Because of the vastness of the universe, what we see on earth often happens on a galactic scale, too. Such is the case with a black hole seemingly playing billiards.
This discovery was captured by the Hubble Space Telescope as a string of images that span 20 years. For more information, look towards the journal Nature.
According to Dr. Eileen Meyer of the Space Telescope Science Institute (STScI) “Something like this has never been seen before in an extragalactic jet.” “This will allow us a very rare opportunity to see how the kinetic energy of the collision is dissipated into radiation.”

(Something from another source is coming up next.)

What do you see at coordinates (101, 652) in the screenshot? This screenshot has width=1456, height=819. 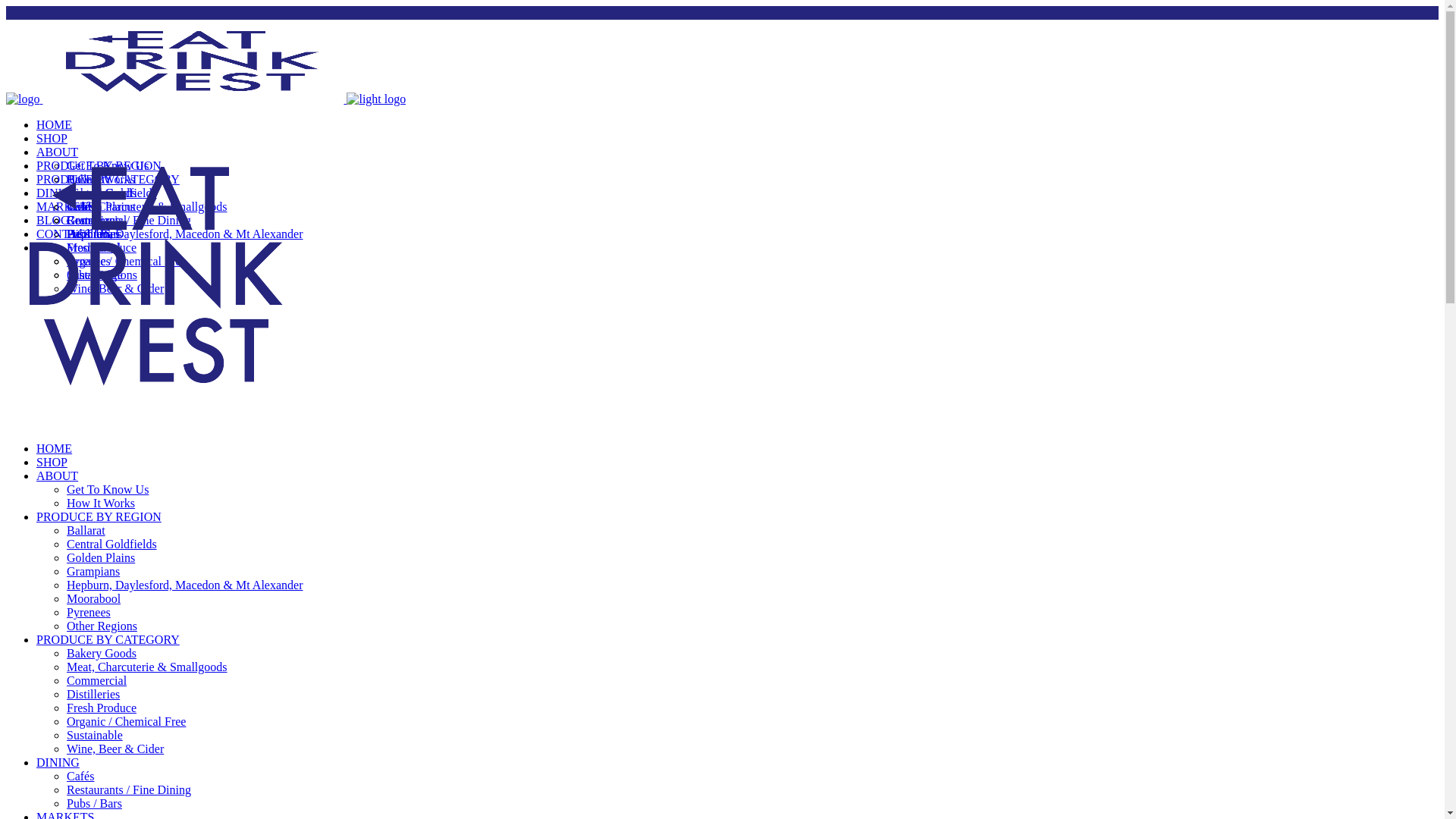 I see `'Bakery Goods'` at bounding box center [101, 652].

In the next decade, scientists hope to continue observing the collision, learning even more about the universe from these rarely seen jets.
The jet is believed to be composed of highly energized plasma that has been shot into space by the supermassive black hole at the center of NGC 3862. The plasma is actually being shot toward us, slightly skewing our view of the event.
According to professor of astrophysics at the UK University of Hertfordshire, Martin Hardcastle, it was “very nice to see.”
“These chunks of stuff follow each other up the jet and you would expect fast ones to run into slow ones,” Prof Hardcastle told the BBC.
“When that happens what you get is a hydrodynamic shock, which means that energy is transferred from blob number two, to material that used to make up blob number one. As a result, you increase the energy of the particles in the fluid… so you see a brightening effect.
“There’s a lot of interpretation going into this, because even Hubble can’t see this as sharply as you would like. But it’s perfectly plausible that’s what they’re seeing.”